The great Lisbon earthquake that killed thousands attending holiday church services.

Well, the problem of evil. The fact that God seems so absent from our suffering.

Dr. Craig: That would be the hiddenness of God once again.

Kevin Harris:

The fact that no explicit miracles occur now as opposed to in the ancient past.

We’ve talked about that – why aren’t there more sea partings and more direct miracles.

Dr. Craig: The thing that strikes me about these, Kevin, is that in all of these cases he is setting up a sort of expectation that he has for God, and then God fails to meet this expectation. I would say that rather than interpret this as casting doubt on God’s existence, it should cast doubt on these sorts of false expectations that you set up for God. I just don’t see any reason to think, for example, that we should be at the center of the universe, that the universe should be tiny, that we should be directly created by special acts rather than evolved, that earthquakes shouldn’t occur. I don’t think that these expectations are ones that we can realistically impose on God.

Given request 1
Repeat the transcript from "Dr. Craig: The" up to and including "impose on God.", switching "universe" to "cosmos".
Given request 2
In the transcript, what does Dr. Craig say these cases should cast doubt on instead of God's existence?
The data after this point has no connection to the transcript.

Data entries
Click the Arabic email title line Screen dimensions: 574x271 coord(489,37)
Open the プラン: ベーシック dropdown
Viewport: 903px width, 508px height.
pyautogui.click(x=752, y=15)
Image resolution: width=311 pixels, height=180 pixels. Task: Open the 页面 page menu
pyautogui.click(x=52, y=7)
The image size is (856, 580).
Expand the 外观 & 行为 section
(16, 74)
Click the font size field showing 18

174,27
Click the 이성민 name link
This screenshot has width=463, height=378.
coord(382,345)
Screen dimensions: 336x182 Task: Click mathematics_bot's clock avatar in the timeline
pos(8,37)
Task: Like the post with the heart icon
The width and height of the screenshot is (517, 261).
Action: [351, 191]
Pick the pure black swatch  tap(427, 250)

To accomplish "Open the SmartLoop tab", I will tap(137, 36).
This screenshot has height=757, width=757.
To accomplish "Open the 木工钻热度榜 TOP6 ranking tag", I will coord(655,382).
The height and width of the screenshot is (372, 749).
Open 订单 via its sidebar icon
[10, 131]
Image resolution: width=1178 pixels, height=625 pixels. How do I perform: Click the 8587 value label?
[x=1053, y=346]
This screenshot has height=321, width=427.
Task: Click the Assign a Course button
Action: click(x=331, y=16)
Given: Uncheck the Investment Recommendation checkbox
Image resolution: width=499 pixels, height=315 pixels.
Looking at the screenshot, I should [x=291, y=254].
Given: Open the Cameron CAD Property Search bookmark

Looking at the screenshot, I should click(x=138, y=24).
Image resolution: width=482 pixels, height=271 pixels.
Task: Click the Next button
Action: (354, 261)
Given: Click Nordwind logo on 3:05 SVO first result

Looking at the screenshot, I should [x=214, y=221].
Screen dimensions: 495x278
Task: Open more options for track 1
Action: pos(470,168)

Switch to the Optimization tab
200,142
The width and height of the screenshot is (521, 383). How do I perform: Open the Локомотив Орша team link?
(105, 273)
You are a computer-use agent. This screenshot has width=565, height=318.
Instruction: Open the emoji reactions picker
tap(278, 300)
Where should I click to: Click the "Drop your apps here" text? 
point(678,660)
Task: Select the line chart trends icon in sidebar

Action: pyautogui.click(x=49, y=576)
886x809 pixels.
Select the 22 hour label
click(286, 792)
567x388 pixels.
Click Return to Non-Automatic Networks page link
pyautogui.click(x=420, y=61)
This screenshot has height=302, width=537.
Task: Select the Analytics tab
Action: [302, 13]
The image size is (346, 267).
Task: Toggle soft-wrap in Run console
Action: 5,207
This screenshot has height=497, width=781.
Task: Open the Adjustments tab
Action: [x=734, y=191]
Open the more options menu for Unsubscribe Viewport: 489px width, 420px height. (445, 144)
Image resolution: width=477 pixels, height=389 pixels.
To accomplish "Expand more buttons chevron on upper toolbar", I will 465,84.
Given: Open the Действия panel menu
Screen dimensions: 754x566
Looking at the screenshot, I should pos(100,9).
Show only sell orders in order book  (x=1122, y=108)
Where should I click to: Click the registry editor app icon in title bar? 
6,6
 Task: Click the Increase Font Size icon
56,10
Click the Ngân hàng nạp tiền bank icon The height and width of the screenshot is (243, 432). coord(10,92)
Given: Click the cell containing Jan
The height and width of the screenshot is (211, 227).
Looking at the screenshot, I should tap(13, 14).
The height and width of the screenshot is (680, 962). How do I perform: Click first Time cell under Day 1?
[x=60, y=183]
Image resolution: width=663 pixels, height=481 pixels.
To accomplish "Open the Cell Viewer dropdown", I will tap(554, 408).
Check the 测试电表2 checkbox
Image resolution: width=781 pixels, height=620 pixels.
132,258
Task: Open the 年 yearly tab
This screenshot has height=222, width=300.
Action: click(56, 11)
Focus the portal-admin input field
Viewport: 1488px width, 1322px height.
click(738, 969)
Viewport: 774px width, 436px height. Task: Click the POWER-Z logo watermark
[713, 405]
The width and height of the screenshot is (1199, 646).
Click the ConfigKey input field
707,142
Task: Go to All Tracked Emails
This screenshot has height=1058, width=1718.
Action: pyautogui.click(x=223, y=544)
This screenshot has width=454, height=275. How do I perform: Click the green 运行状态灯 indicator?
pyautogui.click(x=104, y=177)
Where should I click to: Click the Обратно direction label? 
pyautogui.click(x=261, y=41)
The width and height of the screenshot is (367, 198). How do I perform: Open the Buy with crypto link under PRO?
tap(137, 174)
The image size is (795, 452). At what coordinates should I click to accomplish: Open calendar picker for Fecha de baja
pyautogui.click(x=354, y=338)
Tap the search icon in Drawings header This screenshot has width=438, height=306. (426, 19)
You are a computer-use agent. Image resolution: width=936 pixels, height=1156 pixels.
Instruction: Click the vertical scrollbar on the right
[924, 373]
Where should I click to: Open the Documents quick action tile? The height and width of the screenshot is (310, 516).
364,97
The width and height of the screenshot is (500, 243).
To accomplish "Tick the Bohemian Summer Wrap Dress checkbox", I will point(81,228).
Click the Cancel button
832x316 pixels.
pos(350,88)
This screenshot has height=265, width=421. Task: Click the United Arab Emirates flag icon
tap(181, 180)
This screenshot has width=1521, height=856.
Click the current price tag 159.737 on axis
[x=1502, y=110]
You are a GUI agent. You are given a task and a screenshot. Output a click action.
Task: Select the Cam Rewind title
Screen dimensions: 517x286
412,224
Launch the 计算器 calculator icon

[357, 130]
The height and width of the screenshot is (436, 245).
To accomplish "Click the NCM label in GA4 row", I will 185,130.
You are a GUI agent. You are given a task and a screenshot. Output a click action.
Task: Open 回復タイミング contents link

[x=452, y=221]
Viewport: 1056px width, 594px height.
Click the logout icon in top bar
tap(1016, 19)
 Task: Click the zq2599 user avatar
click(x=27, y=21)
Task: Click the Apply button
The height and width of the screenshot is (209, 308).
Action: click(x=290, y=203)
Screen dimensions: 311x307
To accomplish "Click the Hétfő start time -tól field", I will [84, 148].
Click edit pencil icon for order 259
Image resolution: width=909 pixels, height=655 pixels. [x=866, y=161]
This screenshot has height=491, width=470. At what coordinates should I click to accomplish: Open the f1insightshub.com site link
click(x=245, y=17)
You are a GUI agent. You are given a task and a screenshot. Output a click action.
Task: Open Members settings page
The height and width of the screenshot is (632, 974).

Finished answer 1
Dr. Craig: The thing that strikes me about these, Kevin, is that in all of these cases he is setting up a sort of expectation that he has for God, and then God fails to meet this expectation. I would say that rather than interpret this as casting doubt on God’s existence, it should cast doubt on these sorts of false expectations that you set up for God. I just don’t see any reason to think, for example, that we should be at the center of the cosmos, that the cosmos should be tiny, that we should be directly created by special acts rather than evolved, that earthquakes shouldn’t occur. I don’t think that these expectations are ones that we can realistically impose on God.

Finished answer 2
The false expectations that people set up for God.